- [Data in this exercise]
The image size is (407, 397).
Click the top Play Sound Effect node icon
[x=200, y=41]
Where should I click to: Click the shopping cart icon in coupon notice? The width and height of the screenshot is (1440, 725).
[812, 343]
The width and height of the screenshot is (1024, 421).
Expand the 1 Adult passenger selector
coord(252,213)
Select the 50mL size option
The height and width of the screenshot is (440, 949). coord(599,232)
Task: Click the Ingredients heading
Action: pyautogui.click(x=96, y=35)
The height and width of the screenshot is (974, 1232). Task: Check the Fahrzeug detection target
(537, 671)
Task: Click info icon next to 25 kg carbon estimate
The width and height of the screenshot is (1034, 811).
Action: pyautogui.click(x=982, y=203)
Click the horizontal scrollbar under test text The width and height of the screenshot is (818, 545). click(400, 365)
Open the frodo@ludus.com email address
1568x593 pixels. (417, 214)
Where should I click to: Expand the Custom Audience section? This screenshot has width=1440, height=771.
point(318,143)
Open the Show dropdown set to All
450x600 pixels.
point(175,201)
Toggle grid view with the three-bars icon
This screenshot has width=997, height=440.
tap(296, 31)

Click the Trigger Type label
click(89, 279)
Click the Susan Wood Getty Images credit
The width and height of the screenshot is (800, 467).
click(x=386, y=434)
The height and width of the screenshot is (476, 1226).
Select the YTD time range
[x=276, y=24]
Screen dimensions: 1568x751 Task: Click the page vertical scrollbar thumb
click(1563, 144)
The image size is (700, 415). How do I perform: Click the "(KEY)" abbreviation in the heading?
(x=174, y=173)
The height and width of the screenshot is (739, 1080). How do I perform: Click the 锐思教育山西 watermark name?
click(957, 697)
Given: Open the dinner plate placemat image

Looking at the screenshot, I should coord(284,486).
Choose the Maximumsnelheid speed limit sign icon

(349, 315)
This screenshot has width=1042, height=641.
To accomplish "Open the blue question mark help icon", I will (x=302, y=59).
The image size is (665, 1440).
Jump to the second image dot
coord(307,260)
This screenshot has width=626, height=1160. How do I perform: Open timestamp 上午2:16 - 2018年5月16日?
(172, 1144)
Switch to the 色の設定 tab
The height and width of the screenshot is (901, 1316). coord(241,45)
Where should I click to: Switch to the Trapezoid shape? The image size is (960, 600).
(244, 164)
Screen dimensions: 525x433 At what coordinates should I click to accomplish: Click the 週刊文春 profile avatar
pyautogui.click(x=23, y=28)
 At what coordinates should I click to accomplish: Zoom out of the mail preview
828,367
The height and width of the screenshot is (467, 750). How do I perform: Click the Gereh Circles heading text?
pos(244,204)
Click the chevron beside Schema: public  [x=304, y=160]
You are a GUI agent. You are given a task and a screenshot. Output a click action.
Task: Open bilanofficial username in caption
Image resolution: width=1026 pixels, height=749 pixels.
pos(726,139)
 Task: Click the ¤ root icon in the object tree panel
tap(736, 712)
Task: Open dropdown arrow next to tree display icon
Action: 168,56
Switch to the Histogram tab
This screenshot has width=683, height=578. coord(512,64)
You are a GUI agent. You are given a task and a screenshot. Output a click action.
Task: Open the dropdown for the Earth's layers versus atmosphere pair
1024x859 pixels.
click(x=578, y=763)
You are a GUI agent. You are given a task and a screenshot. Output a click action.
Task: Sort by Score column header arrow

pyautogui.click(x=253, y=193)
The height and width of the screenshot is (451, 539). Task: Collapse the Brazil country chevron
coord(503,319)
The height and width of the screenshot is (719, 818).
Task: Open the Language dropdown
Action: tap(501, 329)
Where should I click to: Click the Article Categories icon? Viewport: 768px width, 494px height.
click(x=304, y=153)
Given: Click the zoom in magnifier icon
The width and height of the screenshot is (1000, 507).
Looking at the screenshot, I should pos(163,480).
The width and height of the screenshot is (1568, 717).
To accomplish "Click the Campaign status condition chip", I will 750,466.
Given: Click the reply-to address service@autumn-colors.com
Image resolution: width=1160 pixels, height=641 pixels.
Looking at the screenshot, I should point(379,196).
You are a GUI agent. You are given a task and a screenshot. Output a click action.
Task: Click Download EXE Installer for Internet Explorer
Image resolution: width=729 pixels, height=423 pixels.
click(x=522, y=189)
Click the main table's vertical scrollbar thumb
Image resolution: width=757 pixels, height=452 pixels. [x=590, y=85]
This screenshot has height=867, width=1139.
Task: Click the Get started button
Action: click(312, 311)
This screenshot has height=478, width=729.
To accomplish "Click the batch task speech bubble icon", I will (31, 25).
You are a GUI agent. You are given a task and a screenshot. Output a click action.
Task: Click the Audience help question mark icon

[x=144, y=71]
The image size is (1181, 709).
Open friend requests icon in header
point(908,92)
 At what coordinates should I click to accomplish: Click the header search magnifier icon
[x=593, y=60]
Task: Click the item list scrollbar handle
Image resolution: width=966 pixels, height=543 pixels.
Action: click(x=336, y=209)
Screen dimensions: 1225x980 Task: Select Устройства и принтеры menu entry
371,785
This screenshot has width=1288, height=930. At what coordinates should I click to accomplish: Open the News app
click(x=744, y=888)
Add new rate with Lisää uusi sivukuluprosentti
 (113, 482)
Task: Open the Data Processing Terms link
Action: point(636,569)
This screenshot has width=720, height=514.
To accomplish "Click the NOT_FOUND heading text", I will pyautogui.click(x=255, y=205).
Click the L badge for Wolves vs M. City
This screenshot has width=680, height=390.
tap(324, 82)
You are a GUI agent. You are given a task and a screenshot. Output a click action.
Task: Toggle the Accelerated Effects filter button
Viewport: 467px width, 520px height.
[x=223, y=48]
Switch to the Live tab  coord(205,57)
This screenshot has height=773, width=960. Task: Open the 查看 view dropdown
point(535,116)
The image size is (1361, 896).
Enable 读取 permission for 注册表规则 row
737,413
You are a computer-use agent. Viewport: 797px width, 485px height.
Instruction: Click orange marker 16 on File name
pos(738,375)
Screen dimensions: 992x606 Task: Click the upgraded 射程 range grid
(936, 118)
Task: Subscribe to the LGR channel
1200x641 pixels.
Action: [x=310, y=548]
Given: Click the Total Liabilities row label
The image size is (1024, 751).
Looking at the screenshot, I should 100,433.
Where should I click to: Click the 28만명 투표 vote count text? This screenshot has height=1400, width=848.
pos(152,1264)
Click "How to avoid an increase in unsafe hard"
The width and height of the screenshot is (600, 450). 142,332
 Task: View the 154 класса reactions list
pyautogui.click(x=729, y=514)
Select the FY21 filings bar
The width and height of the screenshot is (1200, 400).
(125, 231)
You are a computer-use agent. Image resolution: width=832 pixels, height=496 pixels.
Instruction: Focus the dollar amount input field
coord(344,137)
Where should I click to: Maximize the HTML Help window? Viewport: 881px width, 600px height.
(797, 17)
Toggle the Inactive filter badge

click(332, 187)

- [Your objective]
Each line from the one that contains "Instruction: Focus the" through the end of the material above should be returned exactly, and nothing else.

- [Task solution]
Instruction: Focus the dollar amount input field
coord(344,137)
Where should I click to: Maximize the HTML Help window? Viewport: 881px width, 600px height.
(797, 17)
Toggle the Inactive filter badge

click(332, 187)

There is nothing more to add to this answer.